> **Aim of the task**
Go through the material line by line and copy each one with the word "pytest".

> **Provided data**
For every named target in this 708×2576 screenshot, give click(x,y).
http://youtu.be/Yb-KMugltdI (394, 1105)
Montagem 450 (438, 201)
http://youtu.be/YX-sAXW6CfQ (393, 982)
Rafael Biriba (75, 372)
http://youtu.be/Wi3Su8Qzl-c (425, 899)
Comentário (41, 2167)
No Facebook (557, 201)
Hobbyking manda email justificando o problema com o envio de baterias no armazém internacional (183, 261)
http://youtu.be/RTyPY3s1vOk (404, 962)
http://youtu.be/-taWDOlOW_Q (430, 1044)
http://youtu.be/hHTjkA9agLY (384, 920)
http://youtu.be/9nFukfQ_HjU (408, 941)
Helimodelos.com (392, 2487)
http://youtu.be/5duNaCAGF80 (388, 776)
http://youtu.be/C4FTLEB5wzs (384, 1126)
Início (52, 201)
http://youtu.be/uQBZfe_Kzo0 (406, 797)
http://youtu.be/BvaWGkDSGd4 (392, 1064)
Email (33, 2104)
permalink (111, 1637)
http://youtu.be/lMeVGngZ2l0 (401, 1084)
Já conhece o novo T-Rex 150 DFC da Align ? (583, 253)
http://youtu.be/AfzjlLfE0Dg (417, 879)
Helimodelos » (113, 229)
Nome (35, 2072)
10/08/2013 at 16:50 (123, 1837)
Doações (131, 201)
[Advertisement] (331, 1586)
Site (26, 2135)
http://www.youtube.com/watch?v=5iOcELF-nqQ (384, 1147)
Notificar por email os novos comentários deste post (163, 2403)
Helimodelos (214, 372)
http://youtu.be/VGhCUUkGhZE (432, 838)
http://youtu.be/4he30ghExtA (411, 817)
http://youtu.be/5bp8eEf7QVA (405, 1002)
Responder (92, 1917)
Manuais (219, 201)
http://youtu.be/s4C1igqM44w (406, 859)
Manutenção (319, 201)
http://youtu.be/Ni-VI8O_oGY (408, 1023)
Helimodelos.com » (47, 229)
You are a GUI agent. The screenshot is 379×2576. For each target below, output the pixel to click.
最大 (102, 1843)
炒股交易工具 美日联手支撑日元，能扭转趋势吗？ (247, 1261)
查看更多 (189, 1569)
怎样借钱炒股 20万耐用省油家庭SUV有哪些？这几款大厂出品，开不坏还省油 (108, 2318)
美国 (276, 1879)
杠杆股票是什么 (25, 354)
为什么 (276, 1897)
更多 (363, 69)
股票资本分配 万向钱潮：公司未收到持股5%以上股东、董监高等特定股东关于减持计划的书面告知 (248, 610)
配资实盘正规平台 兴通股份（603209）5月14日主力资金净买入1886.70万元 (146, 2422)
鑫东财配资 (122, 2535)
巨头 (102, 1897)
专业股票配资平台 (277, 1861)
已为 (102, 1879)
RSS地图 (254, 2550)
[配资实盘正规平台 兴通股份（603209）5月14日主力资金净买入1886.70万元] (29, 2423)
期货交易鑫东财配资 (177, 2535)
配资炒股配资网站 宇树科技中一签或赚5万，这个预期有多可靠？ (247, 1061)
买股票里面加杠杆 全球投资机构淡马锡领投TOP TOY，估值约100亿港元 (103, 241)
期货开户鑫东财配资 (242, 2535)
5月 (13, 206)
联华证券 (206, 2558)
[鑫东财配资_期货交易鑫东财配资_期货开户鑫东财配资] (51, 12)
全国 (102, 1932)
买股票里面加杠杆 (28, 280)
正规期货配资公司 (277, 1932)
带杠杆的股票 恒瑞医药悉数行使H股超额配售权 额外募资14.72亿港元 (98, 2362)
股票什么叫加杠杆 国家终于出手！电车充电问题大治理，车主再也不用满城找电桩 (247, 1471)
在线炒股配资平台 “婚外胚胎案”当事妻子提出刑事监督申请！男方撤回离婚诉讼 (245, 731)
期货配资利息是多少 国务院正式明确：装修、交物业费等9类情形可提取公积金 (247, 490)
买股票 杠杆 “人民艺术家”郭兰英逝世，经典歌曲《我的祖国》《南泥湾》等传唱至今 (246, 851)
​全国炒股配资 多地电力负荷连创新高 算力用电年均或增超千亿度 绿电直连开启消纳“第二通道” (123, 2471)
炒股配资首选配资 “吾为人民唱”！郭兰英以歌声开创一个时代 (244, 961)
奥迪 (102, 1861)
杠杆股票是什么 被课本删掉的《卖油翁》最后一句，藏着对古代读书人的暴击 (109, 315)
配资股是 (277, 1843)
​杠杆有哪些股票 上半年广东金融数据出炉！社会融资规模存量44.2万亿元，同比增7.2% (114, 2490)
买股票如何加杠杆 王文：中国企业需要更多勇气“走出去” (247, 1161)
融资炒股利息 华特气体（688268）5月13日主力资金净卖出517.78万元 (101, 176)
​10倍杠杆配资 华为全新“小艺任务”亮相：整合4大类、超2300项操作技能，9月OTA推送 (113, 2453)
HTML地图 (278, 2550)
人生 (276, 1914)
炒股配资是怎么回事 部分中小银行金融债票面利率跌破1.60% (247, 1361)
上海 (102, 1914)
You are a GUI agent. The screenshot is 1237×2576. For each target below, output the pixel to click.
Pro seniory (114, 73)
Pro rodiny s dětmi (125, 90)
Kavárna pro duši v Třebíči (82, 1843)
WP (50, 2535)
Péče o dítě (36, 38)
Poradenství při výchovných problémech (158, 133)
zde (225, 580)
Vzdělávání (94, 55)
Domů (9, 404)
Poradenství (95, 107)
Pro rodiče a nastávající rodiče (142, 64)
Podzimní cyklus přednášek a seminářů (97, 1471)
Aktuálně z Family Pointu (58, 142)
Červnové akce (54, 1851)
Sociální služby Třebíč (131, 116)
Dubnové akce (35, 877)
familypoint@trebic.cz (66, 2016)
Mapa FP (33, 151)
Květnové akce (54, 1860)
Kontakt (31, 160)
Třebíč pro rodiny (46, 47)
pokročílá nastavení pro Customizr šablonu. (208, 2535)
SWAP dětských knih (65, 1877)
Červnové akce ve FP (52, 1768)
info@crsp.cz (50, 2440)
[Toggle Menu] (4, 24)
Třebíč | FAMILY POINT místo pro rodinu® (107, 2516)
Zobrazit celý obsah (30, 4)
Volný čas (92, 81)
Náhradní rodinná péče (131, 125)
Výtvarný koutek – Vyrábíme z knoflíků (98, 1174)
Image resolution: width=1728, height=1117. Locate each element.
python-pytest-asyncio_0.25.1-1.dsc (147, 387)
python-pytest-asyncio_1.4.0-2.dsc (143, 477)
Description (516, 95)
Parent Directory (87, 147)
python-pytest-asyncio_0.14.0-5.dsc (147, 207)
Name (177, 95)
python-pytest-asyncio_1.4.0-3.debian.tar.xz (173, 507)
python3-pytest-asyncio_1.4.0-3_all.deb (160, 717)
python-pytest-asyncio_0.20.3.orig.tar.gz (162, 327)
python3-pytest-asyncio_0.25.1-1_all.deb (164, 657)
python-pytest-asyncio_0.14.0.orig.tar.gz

> **Answer space**
python-pytest-asyncio_0.25.1-1.dsc (147, 387)
python-pytest-asyncio_1.4.0-2.dsc (143, 477)
python-pytest-asyncio_0.14.0-5.dsc (147, 207)
python-pytest-asyncio_1.4.0-3.debian.tar.xz (173, 507)
python3-pytest-asyncio_1.4.0-3_all.deb (160, 717)
python-pytest-asyncio_0.20.3.orig.tar.gz (162, 327)
python3-pytest-asyncio_0.25.1-1_all.deb (164, 657)
python-pytest-asyncio_0.14.0.orig.tar.gz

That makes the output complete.